Ying-Ping Wang, Bi-Ying Sun, Qian Li, Li Dong, Guo-Hua Zhang, David Grundy, Wei-Fang Rong
World Journal of Gastroenterology: WJG 2012 February 14, 18 (6): 522-31
22363118

AIM: To assess the role of hyperpolarization-activated cyclic nucleotide-gated cation (HCN) channels in regulating the excitability of vagal and spinal gut afferents.

METHODS: The mechanosensory response of mesenteric afferent activity was measured in an ex vivo murine jejunum preparation. HCN channel activity was recorded through voltage and current clamp in acutely dissociated dorsal root ganglia (DRG) and nodose ganglia (NG) neurons retrogradely labeled from the small intestine through injection of a fluorescent marker (DiI). The isoforms of HCN channels expressed in DRG and NG neurons were examined by immunohistochemistry.

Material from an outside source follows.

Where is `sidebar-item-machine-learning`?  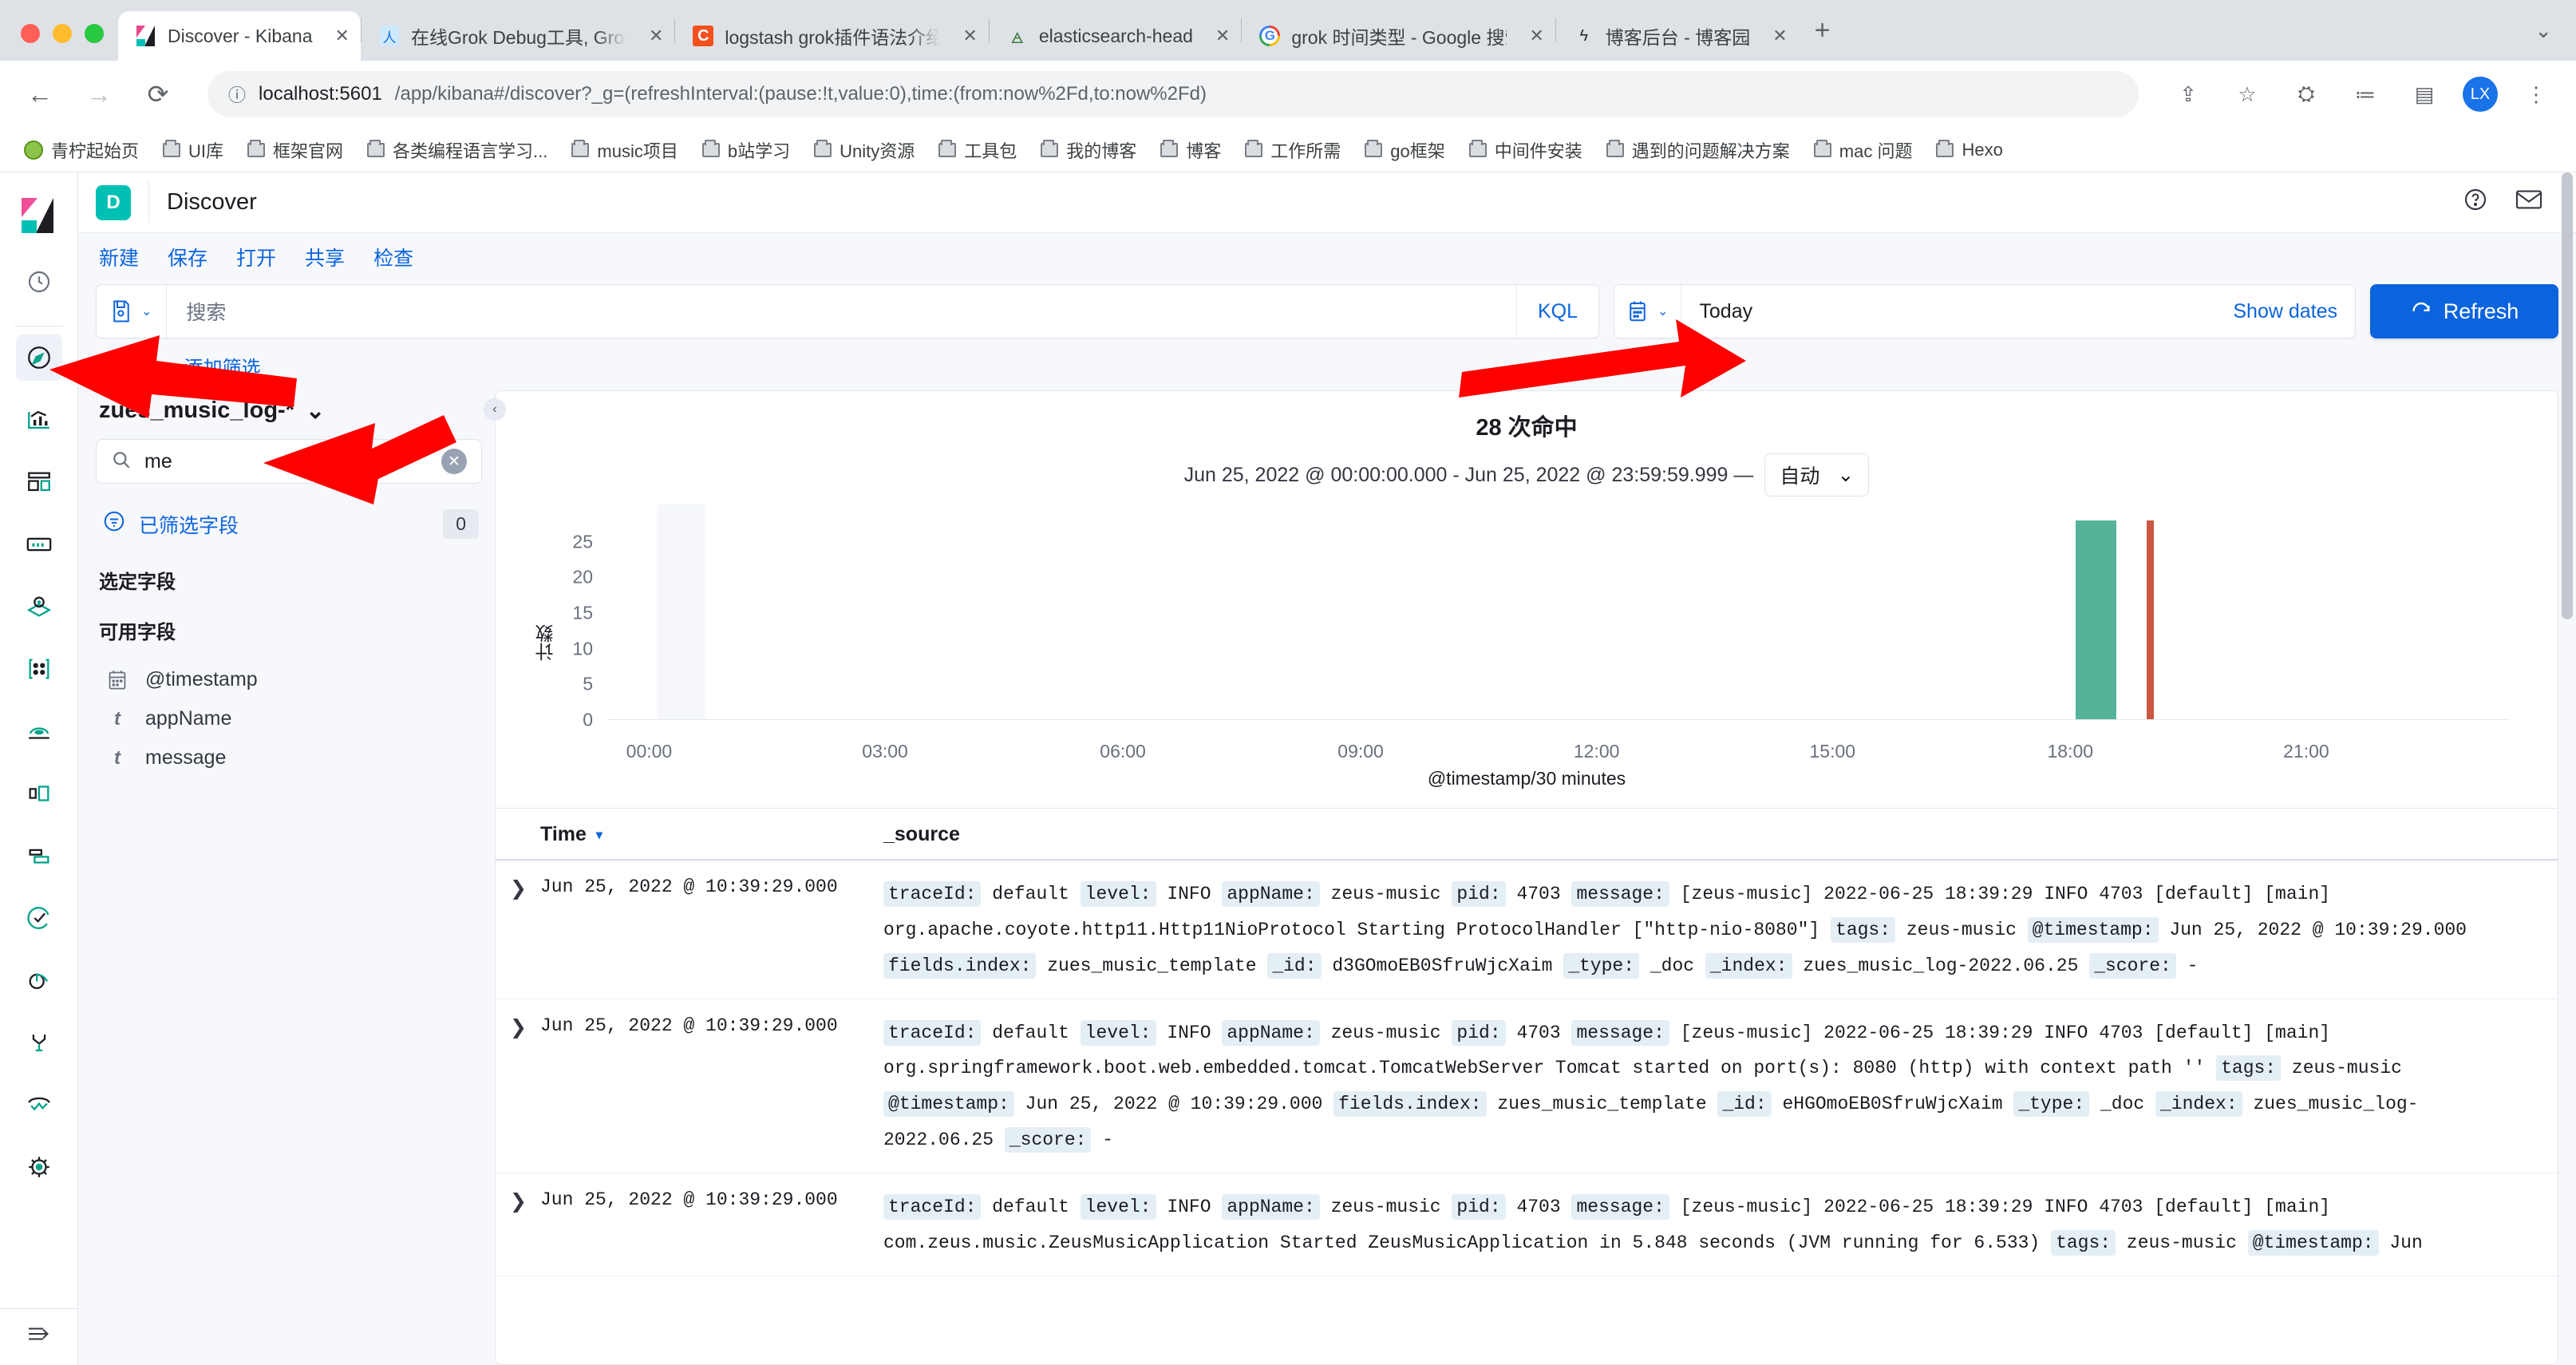
sidebar-item-machine-learning is located at coordinates (39, 669).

RESULTS: Ramp distension of the small intestine evoked biphasic increases in the afferent nerve activity, reflecting the activation of low- and high-threshold fibers. HCN blocker CsCl (5 mmol/L) preferentially inhibited the responses of low-threshold fibers to distension and showed no significant effects on the high-threshold responses. The effect of CsCl was mimicked by the more selective HCN blocker ZD7288 (10 μmol/L). In 71.4% of DiI labeled DRG neurons (n = 20) and 90.9% of DiI labeled NG neurons (n = 10), an inward current (I(h) current) was evoked by hyperpolarization pulses which was fully eliminated by extracellular CsCl. In neurons expressing I(h) current, a typical "sag" was observed upon injection of hyperpolarizing current pulses in current-clamp recordings. CsCl abolished the sag entirely. In some DiI labeled DRG neurons, the I(h) current was potentiated by 8-Br-cAMP, which had no effect on the I(h) current of DiI labeled NG neurons. Immunohistochemistry revealed differential expression of HCN isoforms in vagal and spinal afferents, and HCN(2) and HCN(3) seemed to be the dominant isoform in DRG and NG, respectively.

CONCLUSION: HCNs differentially regulate the excitability of vagal and spinal afferent of murine small intestine.